■ **TASK GOAL**
Whatever the records contain, reproduce all of them exactly.

··· DATA FOR REVIEW ···

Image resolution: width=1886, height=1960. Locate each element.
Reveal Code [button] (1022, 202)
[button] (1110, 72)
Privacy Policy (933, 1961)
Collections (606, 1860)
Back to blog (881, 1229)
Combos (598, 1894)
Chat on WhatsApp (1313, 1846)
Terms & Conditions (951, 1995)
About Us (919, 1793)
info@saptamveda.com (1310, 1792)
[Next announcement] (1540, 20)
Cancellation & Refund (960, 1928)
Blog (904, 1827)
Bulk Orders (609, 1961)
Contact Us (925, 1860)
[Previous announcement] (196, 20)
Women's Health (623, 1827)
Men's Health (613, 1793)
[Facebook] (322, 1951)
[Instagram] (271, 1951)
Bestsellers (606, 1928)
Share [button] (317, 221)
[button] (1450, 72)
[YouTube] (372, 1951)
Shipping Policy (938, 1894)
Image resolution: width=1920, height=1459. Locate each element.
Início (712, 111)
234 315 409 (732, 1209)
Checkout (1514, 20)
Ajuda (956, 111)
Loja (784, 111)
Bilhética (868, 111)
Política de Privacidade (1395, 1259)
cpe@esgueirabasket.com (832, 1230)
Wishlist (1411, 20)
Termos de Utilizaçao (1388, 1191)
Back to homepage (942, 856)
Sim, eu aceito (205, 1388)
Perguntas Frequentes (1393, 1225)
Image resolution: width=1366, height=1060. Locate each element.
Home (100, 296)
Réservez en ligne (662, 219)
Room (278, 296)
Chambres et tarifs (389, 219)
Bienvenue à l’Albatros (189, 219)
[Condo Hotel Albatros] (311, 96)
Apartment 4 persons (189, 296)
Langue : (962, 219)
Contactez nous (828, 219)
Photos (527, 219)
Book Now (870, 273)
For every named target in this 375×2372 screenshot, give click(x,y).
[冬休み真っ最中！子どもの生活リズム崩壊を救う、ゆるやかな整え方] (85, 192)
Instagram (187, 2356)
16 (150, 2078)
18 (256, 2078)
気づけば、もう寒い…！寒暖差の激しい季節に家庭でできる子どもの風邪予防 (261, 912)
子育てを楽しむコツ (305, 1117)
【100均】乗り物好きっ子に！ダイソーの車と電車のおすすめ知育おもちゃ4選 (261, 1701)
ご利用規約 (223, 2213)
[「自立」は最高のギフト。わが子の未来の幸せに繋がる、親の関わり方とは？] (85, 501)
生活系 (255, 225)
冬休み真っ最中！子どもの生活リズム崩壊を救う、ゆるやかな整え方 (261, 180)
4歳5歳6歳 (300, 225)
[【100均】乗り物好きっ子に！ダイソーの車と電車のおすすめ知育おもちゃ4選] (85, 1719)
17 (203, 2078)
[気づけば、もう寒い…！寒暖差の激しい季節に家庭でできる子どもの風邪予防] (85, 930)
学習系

···

■ **RESPONSE BELOW**
Image resolution: width=1886, height=1960. Locate each element.
Reveal Code [button] (1022, 202)
[button] (1110, 72)
Privacy Policy (933, 1961)
Collections (606, 1860)
Back to blog (881, 1229)
Combos (598, 1894)
Chat on WhatsApp (1313, 1846)
Terms & Conditions (951, 1995)
About Us (919, 1793)
info@saptamveda.com (1310, 1792)
[Next announcement] (1540, 20)
Cancellation & Refund (960, 1928)
Blog (904, 1827)
Bulk Orders (609, 1961)
Contact Us (925, 1860)
[Previous announcement] (196, 20)
Women's Health (623, 1827)
Men's Health (613, 1793)
[Facebook] (322, 1951)
[Instagram] (271, 1951)
Bestsellers (606, 1928)
Share [button] (317, 221)
[button] (1450, 72)
[YouTube] (372, 1951)
Shipping Policy (938, 1894)
Image resolution: width=1920, height=1459. Locate each element.
Início (712, 111)
234 315 409 (732, 1209)
Checkout (1514, 20)
Ajuda (956, 111)
Loja (784, 111)
Bilhética (868, 111)
Política de Privacidade (1395, 1259)
cpe@esgueirabasket.com (832, 1230)
Wishlist (1411, 20)
Termos de Utilizaçao (1388, 1191)
Back to homepage (942, 856)
Sim, eu aceito (205, 1388)
Perguntas Frequentes (1393, 1225)
Image resolution: width=1366, height=1060. Locate each element.
Home (100, 296)
Réservez en ligne (662, 219)
Room (278, 296)
Chambres et tarifs (389, 219)
Bienvenue à l’Albatros (189, 219)
[Condo Hotel Albatros] (311, 96)
Apartment 4 persons (189, 296)
Langue : (962, 219)
Contactez nous (828, 219)
Photos (527, 219)
Book Now (870, 273)
For every named target in this 375×2372 screenshot, give click(x,y).
[冬休み真っ最中！子どもの生活リズム崩壊を救う、ゆるやかな整え方] (85, 192)
Instagram (187, 2356)
16 (150, 2078)
18 (256, 2078)
気づけば、もう寒い…！寒暖差の激しい季節に家庭でできる子どもの風邪予防 (261, 912)
子育てを楽しむコツ (305, 1117)
【100均】乗り物好きっ子に！ダイソーの車と電車のおすすめ知育おもちゃ4選 (261, 1701)
ご利用規約 (223, 2213)
[「自立」は最高のギフト。わが子の未来の幸せに繋がる、親の関わり方とは？] (85, 501)
生活系 (255, 225)
冬休み真っ最中！子どもの生活リズム崩壊を救う、ゆるやかな整え方 (261, 180)
4歳5歳6歳 (300, 225)
[【100均】乗り物好きっ子に！ダイソーの車と電車のおすすめ知育おもちゃ4選] (85, 1719)
17 (203, 2078)
[気づけば、もう寒い…！寒暖差の激しい季節に家庭でできる子どもの風邪予防] (85, 930)
学習系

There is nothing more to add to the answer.